Set down the records again exactly as they appear, beginning at the line that contains "The image size is (1282, 752)." and stopping after the line that contains "Action: (x=1066, y=32)".

**AVAILABLE DATA**
▶

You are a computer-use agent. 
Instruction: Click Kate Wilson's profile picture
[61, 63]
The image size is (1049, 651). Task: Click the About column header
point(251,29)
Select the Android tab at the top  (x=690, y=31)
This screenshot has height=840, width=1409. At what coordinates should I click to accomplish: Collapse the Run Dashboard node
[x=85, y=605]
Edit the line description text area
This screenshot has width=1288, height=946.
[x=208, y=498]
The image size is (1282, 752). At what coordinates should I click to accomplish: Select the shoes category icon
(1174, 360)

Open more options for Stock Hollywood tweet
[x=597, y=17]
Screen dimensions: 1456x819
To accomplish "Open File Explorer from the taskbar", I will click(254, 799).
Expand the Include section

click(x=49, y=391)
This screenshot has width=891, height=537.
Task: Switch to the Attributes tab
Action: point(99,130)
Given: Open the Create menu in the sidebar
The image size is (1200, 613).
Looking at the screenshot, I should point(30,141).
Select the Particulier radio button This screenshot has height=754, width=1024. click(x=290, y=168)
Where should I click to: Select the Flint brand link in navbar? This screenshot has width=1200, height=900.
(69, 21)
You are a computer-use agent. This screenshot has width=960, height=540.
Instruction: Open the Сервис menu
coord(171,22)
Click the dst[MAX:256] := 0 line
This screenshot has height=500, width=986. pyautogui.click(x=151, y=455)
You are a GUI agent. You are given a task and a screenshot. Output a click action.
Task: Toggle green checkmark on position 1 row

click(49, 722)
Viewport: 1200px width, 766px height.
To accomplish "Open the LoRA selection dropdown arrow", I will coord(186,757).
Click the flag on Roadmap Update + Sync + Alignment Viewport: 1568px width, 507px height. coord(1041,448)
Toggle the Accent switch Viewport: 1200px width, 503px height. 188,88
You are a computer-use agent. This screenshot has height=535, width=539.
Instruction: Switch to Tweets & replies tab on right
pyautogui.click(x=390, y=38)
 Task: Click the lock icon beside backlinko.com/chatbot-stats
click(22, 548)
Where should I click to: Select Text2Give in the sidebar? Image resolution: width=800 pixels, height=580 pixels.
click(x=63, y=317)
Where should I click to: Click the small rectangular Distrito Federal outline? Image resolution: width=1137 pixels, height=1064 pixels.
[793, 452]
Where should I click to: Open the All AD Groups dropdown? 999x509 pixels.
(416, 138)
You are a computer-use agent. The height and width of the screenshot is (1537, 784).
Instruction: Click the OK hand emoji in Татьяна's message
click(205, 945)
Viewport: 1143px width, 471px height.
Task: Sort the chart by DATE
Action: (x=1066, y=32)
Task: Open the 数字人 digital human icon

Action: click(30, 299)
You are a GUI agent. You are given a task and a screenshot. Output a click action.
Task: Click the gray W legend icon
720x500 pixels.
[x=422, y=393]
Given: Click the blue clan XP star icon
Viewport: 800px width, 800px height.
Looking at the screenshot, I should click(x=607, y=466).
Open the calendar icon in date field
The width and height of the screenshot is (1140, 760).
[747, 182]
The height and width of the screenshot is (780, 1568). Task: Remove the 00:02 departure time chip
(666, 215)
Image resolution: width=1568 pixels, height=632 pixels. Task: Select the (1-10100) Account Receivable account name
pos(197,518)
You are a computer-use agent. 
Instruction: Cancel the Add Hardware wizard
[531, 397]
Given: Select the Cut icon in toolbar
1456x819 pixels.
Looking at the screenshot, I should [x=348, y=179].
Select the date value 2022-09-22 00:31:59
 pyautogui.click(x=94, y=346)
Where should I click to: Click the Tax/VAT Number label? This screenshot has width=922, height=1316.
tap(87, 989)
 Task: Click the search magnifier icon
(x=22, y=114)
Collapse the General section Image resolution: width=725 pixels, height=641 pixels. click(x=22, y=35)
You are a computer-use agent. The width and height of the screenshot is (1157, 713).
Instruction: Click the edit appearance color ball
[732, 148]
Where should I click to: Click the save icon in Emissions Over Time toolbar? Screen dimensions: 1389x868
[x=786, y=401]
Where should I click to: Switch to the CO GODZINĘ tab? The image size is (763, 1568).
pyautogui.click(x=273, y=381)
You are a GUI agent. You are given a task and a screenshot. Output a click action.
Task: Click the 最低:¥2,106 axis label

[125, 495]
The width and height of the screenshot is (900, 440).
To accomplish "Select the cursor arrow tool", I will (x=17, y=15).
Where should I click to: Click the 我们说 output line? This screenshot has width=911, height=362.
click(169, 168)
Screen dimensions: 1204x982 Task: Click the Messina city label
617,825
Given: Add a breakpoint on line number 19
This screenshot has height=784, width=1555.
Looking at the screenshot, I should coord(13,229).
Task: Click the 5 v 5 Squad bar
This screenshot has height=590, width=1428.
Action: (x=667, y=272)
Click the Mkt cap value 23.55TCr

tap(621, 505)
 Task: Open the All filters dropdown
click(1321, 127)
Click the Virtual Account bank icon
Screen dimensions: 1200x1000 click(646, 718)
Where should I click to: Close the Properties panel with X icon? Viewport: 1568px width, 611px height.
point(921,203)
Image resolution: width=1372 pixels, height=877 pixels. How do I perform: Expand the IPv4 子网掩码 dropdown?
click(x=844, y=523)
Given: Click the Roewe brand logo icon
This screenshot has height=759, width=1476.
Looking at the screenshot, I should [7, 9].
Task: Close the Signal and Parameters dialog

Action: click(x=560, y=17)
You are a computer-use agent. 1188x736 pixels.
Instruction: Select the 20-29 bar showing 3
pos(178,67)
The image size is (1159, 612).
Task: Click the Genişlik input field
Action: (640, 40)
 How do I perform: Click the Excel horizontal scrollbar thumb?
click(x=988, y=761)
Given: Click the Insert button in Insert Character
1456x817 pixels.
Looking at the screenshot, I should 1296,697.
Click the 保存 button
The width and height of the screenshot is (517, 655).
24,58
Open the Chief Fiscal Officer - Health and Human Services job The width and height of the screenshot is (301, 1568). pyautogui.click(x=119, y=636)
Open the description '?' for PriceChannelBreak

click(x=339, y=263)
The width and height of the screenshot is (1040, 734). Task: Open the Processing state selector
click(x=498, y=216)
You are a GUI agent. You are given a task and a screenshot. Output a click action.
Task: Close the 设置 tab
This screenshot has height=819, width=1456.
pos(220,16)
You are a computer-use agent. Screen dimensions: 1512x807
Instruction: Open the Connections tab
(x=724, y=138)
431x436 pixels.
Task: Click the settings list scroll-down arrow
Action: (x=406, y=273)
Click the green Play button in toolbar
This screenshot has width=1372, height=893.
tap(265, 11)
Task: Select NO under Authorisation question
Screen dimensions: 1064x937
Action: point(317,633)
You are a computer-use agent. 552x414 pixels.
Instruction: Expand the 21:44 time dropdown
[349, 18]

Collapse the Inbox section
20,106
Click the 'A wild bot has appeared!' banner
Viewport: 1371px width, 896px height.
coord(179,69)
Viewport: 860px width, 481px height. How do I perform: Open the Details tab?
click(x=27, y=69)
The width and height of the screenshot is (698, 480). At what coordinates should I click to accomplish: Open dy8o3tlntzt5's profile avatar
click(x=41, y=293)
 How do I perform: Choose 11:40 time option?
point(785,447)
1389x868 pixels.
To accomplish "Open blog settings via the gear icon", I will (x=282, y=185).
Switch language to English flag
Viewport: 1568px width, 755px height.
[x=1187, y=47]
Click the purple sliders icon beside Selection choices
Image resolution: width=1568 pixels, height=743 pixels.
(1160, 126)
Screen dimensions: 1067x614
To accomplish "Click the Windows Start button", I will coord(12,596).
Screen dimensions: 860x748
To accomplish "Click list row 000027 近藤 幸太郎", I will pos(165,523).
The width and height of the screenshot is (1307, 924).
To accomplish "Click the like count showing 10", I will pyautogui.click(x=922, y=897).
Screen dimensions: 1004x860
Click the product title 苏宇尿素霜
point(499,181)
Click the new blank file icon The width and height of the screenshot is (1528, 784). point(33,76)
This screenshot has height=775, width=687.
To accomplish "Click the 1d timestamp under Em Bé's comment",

◀

**SOLUTION TO THIS TASK**
The image size is (1282, 752). At what coordinates should I click to accomplish: Select the shoes category icon
(1174, 360)

Open more options for Stock Hollywood tweet
[x=597, y=17]
Screen dimensions: 1456x819
To accomplish "Open File Explorer from the taskbar", I will click(254, 799).
Expand the Include section

click(x=49, y=391)
This screenshot has width=891, height=537.
Task: Switch to the Attributes tab
Action: point(99,130)
Given: Open the Create menu in the sidebar
The image size is (1200, 613).
Looking at the screenshot, I should point(30,141).
Select the Particulier radio button This screenshot has height=754, width=1024. click(x=290, y=168)
Where should I click to: Select the Flint brand link in navbar? This screenshot has width=1200, height=900.
(69, 21)
You are a computer-use agent. This screenshot has width=960, height=540.
Instruction: Open the Сервис menu
coord(171,22)
Click the dst[MAX:256] := 0 line
This screenshot has height=500, width=986. pyautogui.click(x=151, y=455)
You are a GUI agent. You are given a task and a screenshot. Output a click action.
Task: Toggle green checkmark on position 1 row

click(49, 722)
Viewport: 1200px width, 766px height.
To accomplish "Open the LoRA selection dropdown arrow", I will coord(186,757).
Click the flag on Roadmap Update + Sync + Alignment Viewport: 1568px width, 507px height. coord(1041,448)
Toggle the Accent switch Viewport: 1200px width, 503px height. 188,88
You are a computer-use agent. This screenshot has height=535, width=539.
Instruction: Switch to Tweets & replies tab on right
pyautogui.click(x=390, y=38)
 Task: Click the lock icon beside backlinko.com/chatbot-stats
click(22, 548)
Where should I click to: Select Text2Give in the sidebar? Image resolution: width=800 pixels, height=580 pixels.
click(x=63, y=317)
Where should I click to: Click the small rectangular Distrito Federal outline? Image resolution: width=1137 pixels, height=1064 pixels.
[793, 452]
Where should I click to: Open the All AD Groups dropdown? 999x509 pixels.
(416, 138)
You are a computer-use agent. The height and width of the screenshot is (1537, 784).
Instruction: Click the OK hand emoji in Татьяна's message
click(205, 945)
Viewport: 1143px width, 471px height.
Task: Sort the chart by DATE
Action: (x=1066, y=32)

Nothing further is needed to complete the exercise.